* _What the exercise asks_
Count every line below that holds "agent". Number only.

* _Collection entries_
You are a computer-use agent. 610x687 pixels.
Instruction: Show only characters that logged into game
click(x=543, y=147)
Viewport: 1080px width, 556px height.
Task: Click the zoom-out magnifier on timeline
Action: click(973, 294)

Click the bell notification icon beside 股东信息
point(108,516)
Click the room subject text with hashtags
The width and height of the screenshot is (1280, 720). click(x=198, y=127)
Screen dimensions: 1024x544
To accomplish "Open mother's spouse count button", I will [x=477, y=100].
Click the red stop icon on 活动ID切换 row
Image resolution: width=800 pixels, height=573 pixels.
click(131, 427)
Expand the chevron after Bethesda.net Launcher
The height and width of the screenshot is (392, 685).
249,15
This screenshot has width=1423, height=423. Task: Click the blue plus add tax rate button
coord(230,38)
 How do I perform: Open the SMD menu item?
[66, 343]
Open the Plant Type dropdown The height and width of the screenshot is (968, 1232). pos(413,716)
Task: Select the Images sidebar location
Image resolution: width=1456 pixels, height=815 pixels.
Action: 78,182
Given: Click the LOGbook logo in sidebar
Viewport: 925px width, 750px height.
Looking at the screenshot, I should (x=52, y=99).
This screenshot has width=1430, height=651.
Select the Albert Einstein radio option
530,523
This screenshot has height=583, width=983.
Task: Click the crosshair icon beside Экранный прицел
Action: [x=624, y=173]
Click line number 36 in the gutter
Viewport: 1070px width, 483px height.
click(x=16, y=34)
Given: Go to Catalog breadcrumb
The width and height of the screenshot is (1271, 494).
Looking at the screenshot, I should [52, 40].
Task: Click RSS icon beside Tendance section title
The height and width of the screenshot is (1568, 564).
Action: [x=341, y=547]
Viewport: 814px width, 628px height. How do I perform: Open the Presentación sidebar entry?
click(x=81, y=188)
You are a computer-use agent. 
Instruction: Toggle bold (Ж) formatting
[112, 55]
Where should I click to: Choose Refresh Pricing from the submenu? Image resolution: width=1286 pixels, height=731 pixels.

* _Answer_
2